▶ **DATA RECORDS**
BEGIN
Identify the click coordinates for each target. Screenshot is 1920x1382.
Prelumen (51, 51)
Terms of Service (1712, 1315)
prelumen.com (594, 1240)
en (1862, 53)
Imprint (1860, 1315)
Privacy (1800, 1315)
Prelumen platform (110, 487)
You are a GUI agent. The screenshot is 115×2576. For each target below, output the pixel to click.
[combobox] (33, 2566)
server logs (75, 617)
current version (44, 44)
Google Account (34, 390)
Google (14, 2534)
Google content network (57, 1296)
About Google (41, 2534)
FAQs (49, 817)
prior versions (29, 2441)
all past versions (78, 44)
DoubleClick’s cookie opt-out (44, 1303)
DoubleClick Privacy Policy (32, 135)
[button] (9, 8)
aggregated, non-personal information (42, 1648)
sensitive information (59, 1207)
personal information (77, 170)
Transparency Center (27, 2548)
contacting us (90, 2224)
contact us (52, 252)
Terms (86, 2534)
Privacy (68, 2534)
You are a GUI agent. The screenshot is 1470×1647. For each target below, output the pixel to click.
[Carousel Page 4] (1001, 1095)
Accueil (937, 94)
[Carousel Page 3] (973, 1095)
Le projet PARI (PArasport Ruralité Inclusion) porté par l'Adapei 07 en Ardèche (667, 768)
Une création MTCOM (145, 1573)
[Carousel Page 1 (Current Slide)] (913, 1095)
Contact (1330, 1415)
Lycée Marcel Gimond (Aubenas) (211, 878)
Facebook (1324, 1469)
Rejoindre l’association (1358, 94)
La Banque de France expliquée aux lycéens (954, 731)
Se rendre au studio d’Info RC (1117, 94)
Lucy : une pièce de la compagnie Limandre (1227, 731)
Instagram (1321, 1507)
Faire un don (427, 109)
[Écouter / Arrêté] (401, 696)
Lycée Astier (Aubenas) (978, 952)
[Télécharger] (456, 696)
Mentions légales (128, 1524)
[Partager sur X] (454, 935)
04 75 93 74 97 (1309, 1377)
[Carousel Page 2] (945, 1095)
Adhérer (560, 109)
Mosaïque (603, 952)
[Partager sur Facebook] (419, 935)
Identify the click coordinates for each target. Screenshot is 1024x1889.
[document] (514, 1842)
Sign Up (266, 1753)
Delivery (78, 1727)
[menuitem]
END
▶ **TASK TO COMPLETE**
In the data above, start at the line that has "all past versions (78, 44)", stop after the line that has "Privacy (68, 2534)", and print every line in between exactly as it stands.

▶ **OUTPUT OF THE EXERCISE**
all past versions (78, 44)
DoubleClick’s cookie opt-out (44, 1303)
DoubleClick Privacy Policy (32, 135)
[button] (9, 8)
aggregated, non-personal information (42, 1648)
sensitive information (59, 1207)
personal information (77, 170)
Transparency Center (27, 2548)
contacting us (90, 2224)
contact us (52, 252)
Terms (86, 2534)
Privacy (68, 2534)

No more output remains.